Conversation
In a gallery, the art is never just on the walls. It spills into the spaces between people, into the exchanges and body language of those who come to see it. This frame was taken in such a moment — a candid intersection between two visitors, locked in a discussion that seemed as textured and layered as the paintings around them.
I placed them in the foreground, letting the shallow depth of field push the artworks into a soft blur. The defocus serves two purposes: it keeps the viewers’ attention on the pair, and it transforms the background into a muted, abstract backdrop — just enough to hint at the setting without competing for attention. The blurred silhouette in the central painting almost mirrors the upright posture of the man, adding an unintended but pleasing symmetry.

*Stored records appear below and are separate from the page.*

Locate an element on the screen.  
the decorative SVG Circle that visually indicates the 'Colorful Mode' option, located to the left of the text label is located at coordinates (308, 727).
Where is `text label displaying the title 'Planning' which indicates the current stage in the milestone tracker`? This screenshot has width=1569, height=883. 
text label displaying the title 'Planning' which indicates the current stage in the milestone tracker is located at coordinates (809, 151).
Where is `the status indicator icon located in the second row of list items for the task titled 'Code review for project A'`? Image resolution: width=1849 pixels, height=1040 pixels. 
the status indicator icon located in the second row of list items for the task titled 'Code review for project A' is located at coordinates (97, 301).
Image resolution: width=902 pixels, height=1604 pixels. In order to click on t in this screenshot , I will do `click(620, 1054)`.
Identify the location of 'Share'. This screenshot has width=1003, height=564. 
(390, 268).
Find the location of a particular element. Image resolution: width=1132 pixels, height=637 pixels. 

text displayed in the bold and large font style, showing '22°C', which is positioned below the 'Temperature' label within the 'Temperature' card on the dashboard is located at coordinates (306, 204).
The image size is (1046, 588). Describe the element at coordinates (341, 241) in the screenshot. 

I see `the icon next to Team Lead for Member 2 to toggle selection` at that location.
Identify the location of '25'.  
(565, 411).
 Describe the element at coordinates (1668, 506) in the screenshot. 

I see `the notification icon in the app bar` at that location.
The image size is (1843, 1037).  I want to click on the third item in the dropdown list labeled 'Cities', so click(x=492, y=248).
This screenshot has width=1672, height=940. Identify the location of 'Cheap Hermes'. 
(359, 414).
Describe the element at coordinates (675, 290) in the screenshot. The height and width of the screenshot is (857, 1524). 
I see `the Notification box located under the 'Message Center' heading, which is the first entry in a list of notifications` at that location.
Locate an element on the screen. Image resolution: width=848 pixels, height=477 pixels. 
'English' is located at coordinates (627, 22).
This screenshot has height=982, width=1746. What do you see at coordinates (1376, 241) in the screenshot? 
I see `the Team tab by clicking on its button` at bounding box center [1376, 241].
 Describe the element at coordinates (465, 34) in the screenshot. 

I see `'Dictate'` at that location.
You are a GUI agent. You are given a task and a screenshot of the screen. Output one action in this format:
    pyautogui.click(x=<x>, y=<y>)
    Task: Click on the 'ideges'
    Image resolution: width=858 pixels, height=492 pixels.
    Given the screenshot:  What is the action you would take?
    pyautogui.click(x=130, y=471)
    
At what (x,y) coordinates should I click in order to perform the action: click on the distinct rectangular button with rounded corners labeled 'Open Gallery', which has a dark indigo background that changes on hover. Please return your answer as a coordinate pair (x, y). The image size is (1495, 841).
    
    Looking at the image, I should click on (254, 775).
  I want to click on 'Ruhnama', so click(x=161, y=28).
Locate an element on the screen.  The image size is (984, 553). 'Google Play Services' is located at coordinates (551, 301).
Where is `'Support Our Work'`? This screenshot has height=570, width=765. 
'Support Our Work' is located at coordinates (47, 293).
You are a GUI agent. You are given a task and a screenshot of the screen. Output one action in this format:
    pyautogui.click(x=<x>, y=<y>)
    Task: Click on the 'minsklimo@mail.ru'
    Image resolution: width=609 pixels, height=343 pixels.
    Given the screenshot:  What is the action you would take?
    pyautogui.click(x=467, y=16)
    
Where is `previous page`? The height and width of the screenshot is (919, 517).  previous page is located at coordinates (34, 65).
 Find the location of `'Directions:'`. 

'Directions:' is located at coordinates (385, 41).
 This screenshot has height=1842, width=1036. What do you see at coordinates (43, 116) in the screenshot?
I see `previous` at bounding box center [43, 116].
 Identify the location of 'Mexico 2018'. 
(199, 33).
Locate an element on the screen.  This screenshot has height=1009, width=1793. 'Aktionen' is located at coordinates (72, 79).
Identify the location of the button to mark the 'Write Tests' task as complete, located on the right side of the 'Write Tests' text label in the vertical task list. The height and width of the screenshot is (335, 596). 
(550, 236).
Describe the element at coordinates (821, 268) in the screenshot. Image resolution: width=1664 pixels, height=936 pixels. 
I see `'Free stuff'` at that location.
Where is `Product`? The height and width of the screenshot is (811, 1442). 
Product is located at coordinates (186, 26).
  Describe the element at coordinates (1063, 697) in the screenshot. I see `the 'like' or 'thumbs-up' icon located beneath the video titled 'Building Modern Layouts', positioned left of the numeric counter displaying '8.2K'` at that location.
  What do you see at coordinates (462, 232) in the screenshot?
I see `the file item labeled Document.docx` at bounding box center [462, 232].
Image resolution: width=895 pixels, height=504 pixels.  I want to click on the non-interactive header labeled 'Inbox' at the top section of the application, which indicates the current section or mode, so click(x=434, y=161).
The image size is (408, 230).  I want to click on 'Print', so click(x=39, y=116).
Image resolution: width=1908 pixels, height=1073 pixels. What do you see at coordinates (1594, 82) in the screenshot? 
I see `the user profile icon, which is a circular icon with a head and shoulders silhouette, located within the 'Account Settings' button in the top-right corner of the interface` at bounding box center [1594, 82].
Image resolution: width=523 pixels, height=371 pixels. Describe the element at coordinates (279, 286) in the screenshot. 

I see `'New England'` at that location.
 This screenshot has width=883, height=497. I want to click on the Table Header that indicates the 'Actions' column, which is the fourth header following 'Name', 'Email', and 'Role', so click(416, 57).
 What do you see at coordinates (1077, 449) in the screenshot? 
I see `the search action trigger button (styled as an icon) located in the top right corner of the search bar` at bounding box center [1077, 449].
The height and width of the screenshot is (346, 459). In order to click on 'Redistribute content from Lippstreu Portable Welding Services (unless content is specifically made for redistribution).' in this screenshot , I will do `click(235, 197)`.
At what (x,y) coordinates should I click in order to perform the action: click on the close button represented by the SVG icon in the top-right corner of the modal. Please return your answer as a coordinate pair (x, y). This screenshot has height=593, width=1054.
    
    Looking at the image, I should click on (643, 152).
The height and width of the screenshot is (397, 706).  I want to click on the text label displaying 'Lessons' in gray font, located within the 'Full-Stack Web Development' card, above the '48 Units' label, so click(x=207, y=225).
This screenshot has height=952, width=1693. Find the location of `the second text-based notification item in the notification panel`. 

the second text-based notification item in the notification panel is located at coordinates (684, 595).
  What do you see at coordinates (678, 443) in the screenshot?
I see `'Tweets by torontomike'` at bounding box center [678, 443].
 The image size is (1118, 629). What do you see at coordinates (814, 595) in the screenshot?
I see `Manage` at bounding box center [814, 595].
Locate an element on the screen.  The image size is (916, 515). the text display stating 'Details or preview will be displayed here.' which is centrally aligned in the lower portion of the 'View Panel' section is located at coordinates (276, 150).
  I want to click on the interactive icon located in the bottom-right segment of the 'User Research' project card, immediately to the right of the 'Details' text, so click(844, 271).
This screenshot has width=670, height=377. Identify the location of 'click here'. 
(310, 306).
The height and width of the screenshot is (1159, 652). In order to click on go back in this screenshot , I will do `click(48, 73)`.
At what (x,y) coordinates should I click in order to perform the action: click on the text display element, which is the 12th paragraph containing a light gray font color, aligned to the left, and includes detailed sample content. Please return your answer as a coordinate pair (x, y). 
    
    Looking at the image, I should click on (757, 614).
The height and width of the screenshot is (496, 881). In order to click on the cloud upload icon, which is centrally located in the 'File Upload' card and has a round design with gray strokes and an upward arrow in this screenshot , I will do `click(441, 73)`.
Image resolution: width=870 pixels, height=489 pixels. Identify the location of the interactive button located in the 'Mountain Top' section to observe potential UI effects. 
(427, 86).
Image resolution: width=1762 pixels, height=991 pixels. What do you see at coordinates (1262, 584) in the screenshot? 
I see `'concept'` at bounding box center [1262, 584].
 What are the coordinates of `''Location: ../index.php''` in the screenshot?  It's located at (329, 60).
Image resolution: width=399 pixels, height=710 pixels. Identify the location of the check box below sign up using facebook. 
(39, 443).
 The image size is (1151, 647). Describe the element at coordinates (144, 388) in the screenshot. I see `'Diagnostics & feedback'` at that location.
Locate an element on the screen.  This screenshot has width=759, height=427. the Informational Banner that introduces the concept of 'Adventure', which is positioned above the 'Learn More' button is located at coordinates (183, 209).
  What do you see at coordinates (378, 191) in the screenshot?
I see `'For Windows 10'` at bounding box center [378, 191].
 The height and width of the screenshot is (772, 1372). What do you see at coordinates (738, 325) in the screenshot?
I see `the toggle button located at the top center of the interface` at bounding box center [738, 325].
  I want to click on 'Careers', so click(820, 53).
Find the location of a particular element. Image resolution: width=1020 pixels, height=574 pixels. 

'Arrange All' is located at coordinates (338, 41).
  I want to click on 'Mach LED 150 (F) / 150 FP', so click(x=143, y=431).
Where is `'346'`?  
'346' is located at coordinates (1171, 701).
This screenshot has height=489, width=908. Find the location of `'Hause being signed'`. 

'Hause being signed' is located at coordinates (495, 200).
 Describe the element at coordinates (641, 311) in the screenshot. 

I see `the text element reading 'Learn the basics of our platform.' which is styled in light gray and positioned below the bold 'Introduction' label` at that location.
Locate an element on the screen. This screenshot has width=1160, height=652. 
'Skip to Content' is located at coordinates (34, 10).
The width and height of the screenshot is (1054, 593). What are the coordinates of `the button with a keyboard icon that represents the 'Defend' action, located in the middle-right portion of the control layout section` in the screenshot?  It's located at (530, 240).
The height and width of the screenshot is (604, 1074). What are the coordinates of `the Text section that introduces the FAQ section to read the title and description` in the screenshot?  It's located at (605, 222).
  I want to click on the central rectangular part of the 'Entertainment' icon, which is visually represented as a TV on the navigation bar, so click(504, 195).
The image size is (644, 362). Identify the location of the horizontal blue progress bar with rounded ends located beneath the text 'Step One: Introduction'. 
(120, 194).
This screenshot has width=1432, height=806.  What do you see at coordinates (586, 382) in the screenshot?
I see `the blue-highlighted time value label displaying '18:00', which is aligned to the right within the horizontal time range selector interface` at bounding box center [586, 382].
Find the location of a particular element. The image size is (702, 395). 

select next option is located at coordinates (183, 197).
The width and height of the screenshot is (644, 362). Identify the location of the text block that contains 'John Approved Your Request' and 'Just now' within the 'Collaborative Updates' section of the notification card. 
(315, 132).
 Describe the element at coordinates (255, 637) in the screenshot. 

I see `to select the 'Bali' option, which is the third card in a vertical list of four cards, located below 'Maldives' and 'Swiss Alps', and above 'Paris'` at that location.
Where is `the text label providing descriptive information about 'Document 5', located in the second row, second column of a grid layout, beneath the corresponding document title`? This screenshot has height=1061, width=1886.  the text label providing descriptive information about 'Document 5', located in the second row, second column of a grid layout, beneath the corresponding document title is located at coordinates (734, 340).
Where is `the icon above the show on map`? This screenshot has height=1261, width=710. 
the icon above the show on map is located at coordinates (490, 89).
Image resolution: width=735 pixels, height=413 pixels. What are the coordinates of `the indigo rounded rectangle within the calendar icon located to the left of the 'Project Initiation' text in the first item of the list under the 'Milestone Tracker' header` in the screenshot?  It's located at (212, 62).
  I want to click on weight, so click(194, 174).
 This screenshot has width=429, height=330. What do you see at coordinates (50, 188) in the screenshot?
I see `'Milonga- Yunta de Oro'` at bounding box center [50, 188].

Lighting inside the gallery was challenging — flat, ambient, and prone to mixed colour temperatures from artificial sources. I kept the exposure slightly on the warm side, preserving skin tones while maintaining a gentle fall-off into the shadows. The Fuji sensor handled the low-light performance competently, retaining enough detail in both the subjects’ faces and the soft texture of their clothing.
From a compositional standpoint, I like the natural triangle formed between the man’s hand gesture, the woman’s intent gaze, and the space between them. It’s an invisible line of communication that draws the viewer in. There is no drama here, no grand narrative — only a quiet, human moment framed by art, and in its own way, becoming part of it.